▶ EXERCISE:
All of the data below is to be returned unaltered.

(Collected data entries)
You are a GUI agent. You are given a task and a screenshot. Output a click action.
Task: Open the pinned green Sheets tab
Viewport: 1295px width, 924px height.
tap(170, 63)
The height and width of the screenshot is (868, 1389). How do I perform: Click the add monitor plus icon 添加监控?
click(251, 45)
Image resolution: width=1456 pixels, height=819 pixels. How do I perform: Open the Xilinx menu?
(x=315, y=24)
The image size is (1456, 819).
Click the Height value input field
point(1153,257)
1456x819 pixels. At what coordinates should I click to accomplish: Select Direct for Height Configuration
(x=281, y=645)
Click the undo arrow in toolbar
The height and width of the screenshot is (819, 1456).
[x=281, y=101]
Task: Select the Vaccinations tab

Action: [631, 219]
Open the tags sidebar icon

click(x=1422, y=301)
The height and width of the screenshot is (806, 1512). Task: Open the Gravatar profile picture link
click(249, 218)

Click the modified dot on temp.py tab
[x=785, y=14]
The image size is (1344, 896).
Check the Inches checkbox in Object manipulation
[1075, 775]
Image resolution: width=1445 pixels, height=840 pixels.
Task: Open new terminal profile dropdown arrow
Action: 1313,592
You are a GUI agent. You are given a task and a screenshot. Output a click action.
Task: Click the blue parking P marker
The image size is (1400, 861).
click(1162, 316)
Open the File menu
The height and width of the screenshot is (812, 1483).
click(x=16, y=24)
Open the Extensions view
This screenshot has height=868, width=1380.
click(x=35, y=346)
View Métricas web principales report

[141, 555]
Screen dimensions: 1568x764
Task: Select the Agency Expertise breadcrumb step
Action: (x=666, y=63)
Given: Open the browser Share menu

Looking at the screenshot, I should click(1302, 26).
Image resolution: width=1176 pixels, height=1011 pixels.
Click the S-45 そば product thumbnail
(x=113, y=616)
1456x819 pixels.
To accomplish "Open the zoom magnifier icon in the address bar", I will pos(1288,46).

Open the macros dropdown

▶ ANSWER FOR THE TASK:
You are a GUI agent. You are given a task and a screenshot. Output a click action.
Task: Open the pinned green Sheets tab
Viewport: 1295px width, 924px height.
tap(170, 63)
The height and width of the screenshot is (868, 1389). How do I perform: Click the add monitor plus icon 添加监控?
click(251, 45)
Image resolution: width=1456 pixels, height=819 pixels. How do I perform: Open the Xilinx menu?
(x=315, y=24)
The image size is (1456, 819).
Click the Height value input field
point(1153,257)
1456x819 pixels. At what coordinates should I click to accomplish: Select Direct for Height Configuration
(x=281, y=645)
Click the undo arrow in toolbar
The height and width of the screenshot is (819, 1456).
[x=281, y=101]
Task: Select the Vaccinations tab

Action: [631, 219]
Open the tags sidebar icon

click(x=1422, y=301)
The height and width of the screenshot is (806, 1512). Task: Open the Gravatar profile picture link
click(249, 218)

Click the modified dot on temp.py tab
[x=785, y=14]
The image size is (1344, 896).
Check the Inches checkbox in Object manipulation
[1075, 775]
Image resolution: width=1445 pixels, height=840 pixels.
Task: Open new terminal profile dropdown arrow
Action: 1313,592
You are a GUI agent. You are given a task and a screenshot. Output a click action.
Task: Click the blue parking P marker
The image size is (1400, 861).
click(1162, 316)
Open the File menu
The height and width of the screenshot is (812, 1483).
click(x=16, y=24)
Open the Extensions view
This screenshot has height=868, width=1380.
click(x=35, y=346)
View Métricas web principales report

[141, 555]
Screen dimensions: 1568x764
Task: Select the Agency Expertise breadcrumb step
Action: (x=666, y=63)
Given: Open the browser Share menu

Looking at the screenshot, I should click(1302, 26).
Image resolution: width=1176 pixels, height=1011 pixels.
Click the S-45 そば product thumbnail
(x=113, y=616)
1456x819 pixels.
To accomplish "Open the zoom magnifier icon in the address bar", I will pos(1288,46).

Open the macros dropdown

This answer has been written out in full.